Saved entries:

++++++++++

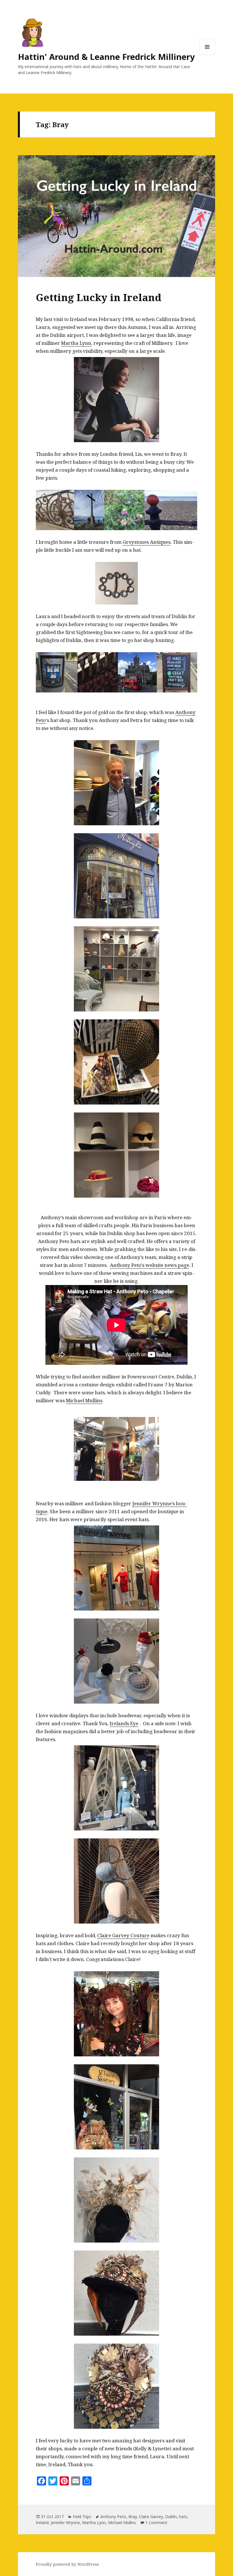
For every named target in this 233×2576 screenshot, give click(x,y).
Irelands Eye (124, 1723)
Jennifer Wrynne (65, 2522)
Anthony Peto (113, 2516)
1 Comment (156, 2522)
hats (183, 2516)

++++++++++

▶ [Your instructions]: Your task is an exact transcription of all the data, minus the pictures.

▶ [Exercise result]:
For every named target in this 233×2576 screenshot, give click(x,y).
Irelands Eye (124, 1723)
Jennifer Wrynne (65, 2522)
Anthony Peto (113, 2516)
1 Comment (156, 2522)
hats (183, 2516)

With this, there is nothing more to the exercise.